Sunday, August 16, 2009

In the Eucharist, We too are Assumed into the Divinity of Christ

Address of Pope Benedict XVI
Angelus, August 16, 2009

Dear brothers and sisters:

Yesterday we celebrated the great feast of Mary's Assumption to heaven, and today we read in the Gospel these words of Jesus: "I am the living bread that came down from heaven" (Jn 6,51). One cannot but be struck by this correspondence which revolves around the symbol of "heaven": Mary was "assumed" into the place from where her Son had "descended."

Of course, this language, which is Biblical, expresses figuratively something which can never enter completely into the world of our ideas and our images. But let us stop a moment to reflect: Jesus presents Himself as the "living bread," that is, the nourishment which contains the life of God Himself, and He is able to communicate this to whoever eats of Him, the true food that gives life and truly nourishes us profoundly.

Jesus says: "Whoever eats this bread will live forever; and the bread that I will give is my flesh for the life of the world" (Jn 6,51). And from whom did the Son of God take "flesh" - His concrete earthly humanity?

He took it from the Virgin Mary. God assumed from her His human body in order to enter into our mortal condition. In turn, at the end of her earthly existence, the body of the Virgin was assumed into heaven by God and made to enter into the celestial condition.

It is a sort of exchange in which God always has the full initiative, but as we have discussed on other occasions, He needed Mary, in a certain sense - He needed the "Yes" of His creature, her flesh, her concrete existence, in order to prepare the material of His sacrifice: His Body and Blood to offer on the Cross as an instrument of eternal life, and in the Sacrament of the Eucharist, as spiritual food and drink.

Dear brothers and sisters, what happened to Mary is also valid in other ways that are just as real for every man and woman, because God asks each of us to welcome Him, to place our hearts and bodies at His disposition, our entire existence, our flesh, as the Bible says - so that He may dwell in the world.

He calls us to unite with Him in the Sacrament of Eucharist, bread that is broken for the life of the world, so that together we may constitute the Church, His historical Body. If we say "Yes," as Mary did, then to the degree that we say "Yes," the mysterious exchange also takes place for us and in us: we are assumed into the divinity of Him who assumed our humanity.
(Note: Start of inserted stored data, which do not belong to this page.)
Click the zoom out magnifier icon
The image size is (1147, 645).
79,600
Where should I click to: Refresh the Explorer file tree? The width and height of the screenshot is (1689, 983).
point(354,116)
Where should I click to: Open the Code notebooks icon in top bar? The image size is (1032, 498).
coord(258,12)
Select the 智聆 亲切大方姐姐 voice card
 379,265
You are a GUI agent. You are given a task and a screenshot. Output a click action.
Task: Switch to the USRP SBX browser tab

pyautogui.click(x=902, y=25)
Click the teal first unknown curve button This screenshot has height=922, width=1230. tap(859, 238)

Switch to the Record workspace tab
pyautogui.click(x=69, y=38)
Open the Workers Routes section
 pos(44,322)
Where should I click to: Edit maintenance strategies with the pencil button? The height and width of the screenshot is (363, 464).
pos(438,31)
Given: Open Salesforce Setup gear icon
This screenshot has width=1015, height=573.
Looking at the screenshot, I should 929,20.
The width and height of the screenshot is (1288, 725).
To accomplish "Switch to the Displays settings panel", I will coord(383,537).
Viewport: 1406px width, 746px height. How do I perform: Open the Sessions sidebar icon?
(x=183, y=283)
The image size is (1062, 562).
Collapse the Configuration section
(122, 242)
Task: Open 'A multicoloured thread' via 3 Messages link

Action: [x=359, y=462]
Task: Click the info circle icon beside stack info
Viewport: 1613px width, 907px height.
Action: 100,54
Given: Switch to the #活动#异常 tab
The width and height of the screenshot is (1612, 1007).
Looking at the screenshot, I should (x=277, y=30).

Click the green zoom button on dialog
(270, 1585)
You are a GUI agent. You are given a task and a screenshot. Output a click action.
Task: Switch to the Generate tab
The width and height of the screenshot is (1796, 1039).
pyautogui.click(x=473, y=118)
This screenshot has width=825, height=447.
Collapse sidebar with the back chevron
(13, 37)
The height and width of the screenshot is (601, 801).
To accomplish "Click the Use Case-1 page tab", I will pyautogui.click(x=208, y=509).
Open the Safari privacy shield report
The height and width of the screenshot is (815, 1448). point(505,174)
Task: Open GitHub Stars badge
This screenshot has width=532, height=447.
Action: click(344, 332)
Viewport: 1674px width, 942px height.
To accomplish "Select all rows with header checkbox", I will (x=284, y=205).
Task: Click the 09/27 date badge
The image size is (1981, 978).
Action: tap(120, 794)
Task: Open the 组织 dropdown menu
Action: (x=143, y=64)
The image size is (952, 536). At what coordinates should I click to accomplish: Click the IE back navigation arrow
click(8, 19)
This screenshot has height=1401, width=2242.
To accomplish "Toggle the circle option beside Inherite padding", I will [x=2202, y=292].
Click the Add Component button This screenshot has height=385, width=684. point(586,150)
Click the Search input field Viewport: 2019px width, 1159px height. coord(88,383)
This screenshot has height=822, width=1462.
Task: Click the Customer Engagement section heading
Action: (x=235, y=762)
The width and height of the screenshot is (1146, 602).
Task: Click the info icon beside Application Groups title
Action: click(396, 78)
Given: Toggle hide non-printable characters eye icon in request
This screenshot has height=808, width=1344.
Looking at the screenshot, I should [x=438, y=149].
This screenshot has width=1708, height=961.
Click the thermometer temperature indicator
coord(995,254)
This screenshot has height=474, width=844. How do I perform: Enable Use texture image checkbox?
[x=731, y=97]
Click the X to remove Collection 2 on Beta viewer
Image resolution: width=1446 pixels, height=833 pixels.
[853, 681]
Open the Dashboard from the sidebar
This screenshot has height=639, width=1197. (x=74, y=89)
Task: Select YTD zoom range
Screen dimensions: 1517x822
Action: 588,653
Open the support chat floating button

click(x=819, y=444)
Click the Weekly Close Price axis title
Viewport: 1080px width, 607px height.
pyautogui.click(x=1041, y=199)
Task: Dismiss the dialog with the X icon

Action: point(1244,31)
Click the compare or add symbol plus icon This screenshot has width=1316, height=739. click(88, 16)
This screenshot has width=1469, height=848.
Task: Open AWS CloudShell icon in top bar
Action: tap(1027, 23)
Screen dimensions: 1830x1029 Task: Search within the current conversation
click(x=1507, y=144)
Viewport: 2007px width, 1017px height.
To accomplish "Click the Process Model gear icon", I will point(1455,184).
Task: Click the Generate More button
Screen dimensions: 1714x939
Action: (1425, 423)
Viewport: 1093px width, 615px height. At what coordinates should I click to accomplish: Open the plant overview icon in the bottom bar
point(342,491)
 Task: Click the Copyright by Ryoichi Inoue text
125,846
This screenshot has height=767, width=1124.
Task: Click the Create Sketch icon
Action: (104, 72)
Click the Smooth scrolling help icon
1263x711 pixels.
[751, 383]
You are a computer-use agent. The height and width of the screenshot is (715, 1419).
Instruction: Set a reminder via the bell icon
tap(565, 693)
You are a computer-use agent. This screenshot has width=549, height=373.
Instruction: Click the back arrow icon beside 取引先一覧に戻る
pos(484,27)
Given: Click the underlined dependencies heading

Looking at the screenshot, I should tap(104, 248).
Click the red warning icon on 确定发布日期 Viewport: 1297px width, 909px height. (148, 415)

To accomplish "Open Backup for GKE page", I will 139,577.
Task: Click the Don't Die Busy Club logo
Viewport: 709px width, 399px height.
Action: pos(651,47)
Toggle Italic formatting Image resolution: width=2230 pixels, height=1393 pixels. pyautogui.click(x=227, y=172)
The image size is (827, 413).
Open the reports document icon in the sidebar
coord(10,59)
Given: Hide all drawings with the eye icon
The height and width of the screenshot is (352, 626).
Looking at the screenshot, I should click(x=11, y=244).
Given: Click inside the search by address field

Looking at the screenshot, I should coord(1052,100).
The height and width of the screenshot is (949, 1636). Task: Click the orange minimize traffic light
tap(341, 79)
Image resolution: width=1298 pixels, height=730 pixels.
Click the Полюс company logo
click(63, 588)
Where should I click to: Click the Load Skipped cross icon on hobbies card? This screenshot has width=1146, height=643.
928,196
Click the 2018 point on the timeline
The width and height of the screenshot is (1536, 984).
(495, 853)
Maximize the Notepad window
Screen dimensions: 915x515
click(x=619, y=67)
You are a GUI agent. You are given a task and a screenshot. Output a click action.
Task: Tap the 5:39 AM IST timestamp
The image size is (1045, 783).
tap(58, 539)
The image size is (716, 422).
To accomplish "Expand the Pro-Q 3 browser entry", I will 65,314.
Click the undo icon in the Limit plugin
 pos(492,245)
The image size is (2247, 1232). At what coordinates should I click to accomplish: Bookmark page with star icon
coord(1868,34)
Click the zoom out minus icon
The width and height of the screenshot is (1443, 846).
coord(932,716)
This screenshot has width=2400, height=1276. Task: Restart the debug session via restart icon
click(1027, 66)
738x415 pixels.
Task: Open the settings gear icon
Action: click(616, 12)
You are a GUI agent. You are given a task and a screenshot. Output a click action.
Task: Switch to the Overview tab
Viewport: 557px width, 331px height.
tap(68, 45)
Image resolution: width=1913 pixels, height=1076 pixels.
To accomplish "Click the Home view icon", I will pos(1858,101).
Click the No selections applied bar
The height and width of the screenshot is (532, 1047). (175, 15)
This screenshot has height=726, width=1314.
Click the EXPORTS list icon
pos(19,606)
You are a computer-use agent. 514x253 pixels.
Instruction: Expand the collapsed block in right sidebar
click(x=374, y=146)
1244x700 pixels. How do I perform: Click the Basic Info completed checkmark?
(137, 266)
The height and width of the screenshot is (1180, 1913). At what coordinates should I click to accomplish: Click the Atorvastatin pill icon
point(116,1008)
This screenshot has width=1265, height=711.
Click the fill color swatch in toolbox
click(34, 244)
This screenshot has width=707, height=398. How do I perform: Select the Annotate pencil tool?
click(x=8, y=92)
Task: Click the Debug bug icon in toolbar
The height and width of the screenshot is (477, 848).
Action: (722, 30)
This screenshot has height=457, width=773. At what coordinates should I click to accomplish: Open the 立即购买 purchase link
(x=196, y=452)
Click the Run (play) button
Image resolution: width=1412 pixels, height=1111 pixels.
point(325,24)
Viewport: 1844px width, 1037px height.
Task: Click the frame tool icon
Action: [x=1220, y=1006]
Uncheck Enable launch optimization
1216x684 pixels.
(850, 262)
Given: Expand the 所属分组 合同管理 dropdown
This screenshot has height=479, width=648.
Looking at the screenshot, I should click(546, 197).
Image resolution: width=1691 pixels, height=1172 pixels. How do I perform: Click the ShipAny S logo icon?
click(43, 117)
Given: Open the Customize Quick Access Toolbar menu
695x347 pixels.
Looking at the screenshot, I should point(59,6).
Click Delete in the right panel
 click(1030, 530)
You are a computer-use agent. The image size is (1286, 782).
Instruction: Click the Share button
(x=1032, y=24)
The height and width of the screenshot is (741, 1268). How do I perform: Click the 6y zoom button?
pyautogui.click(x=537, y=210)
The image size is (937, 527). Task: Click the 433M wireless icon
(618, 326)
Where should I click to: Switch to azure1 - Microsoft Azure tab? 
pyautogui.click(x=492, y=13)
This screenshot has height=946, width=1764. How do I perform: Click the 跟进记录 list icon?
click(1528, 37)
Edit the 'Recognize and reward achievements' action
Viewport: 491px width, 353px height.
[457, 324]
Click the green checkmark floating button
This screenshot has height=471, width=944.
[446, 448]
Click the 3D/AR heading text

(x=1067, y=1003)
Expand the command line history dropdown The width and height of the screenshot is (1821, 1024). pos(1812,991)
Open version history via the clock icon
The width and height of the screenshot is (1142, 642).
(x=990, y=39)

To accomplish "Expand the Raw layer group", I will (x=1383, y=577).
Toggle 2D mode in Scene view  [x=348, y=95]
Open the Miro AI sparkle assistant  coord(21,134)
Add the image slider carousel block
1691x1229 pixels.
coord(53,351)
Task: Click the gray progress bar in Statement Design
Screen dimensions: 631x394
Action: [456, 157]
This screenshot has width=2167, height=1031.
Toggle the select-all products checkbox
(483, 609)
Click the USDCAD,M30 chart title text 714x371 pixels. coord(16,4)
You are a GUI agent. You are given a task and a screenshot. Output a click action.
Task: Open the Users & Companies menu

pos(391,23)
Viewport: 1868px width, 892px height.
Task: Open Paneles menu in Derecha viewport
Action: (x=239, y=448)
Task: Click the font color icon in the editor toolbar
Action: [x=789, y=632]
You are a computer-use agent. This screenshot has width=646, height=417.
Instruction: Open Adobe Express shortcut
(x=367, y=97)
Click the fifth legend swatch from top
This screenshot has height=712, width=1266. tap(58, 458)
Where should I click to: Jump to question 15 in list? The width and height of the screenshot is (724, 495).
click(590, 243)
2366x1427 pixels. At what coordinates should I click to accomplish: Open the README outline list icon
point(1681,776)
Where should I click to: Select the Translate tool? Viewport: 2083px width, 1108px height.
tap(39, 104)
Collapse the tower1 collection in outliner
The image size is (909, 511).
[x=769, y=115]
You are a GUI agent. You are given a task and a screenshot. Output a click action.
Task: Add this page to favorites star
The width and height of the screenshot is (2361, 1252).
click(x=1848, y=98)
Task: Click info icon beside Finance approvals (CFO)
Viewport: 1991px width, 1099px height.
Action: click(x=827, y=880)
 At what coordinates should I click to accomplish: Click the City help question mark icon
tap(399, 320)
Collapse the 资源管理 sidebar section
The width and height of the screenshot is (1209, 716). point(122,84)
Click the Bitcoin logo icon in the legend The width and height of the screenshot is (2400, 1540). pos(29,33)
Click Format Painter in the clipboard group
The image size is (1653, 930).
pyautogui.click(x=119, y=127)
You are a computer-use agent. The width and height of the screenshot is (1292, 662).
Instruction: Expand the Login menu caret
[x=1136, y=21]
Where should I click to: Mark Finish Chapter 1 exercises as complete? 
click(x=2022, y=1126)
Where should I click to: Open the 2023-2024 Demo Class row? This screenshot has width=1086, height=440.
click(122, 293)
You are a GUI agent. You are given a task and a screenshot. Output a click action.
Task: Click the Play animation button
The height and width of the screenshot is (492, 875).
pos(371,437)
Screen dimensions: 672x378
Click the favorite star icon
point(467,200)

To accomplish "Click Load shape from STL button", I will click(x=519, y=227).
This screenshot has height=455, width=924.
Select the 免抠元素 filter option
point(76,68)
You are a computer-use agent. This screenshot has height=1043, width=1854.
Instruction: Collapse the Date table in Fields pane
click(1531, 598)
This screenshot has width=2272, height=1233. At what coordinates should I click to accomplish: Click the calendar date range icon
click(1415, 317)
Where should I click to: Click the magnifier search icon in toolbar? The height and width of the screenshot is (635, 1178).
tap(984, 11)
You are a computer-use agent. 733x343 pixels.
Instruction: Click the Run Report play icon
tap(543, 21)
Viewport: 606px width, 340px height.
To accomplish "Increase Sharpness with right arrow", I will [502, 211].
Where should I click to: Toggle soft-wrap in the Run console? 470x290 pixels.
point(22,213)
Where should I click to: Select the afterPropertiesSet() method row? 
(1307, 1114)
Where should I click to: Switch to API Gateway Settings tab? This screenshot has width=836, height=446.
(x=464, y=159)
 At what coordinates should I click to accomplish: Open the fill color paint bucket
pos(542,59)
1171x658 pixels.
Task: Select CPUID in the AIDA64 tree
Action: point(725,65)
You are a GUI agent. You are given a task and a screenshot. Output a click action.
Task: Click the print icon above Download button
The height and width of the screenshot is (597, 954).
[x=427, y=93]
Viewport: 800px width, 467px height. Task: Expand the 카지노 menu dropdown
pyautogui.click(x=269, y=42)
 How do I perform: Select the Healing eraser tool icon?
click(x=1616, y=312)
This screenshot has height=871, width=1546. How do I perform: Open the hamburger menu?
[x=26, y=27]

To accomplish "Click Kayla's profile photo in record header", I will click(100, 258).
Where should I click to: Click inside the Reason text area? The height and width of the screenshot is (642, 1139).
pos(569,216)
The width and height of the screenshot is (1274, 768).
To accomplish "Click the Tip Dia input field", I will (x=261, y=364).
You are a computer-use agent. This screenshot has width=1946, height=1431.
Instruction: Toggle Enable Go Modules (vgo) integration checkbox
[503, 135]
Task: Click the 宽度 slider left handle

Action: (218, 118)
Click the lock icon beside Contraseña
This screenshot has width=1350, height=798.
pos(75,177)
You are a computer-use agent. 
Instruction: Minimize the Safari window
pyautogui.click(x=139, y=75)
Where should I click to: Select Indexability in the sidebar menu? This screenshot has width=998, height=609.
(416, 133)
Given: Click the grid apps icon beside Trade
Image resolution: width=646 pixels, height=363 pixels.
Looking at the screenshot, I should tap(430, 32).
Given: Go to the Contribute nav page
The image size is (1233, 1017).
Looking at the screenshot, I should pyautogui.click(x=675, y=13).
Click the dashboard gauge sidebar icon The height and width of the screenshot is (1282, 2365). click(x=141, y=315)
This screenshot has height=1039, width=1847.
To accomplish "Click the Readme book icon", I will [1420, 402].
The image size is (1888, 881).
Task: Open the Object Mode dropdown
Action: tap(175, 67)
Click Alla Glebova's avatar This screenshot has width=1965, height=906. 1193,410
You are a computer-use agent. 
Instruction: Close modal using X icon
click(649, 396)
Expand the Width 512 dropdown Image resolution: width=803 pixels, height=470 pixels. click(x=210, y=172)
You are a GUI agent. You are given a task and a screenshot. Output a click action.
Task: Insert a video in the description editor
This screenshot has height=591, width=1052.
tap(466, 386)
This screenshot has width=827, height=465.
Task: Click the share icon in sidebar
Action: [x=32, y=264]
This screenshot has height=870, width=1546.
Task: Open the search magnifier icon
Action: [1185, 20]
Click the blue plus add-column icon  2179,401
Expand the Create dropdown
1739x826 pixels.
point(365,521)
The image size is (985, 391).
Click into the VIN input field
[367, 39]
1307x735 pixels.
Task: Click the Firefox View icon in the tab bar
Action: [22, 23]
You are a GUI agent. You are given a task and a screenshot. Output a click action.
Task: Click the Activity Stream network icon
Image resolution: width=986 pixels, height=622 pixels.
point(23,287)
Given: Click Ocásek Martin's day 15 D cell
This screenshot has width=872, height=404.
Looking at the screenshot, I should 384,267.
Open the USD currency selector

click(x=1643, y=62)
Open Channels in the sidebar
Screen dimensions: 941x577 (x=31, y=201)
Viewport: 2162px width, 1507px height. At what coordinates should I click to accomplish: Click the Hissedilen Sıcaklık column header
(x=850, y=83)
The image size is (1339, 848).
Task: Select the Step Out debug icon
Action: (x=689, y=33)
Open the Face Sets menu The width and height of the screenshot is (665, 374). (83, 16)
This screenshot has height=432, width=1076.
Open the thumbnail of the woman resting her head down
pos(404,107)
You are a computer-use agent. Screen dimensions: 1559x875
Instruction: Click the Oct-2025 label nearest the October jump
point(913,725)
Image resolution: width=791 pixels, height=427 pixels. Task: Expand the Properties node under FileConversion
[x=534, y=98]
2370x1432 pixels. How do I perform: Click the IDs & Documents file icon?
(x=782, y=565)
The Eucharist is the means, the instrument, for this reciprocal transformation, which always has God as the end and as principal actor: He is the Head and we are the members; He is the vine and we are the shoots. Whoever eats of this Bread and lives in communion with Jesus, allowing Himself to be transformed by Him and in Him, is saved from eternal death: certainly, he will die like everyone, taking part in the mystery of the passion and Cross of Christ, but he is no longer a slave to death, and will rise on the last day to partake of the eternal feast with Mary and all the saints.

This mystery, this feast of God, starts down here: it is a mystery of faith, hope and love, celebrated in life and in liturgy, especially in the Eucharist, and is expressed in fraternal communion and service to our neighbor.

Let us pray to the Blessed Virgin so that she may help us nourish ourselves in faith with the Bread of eternal life in order to experience now on earth the joy of heaven.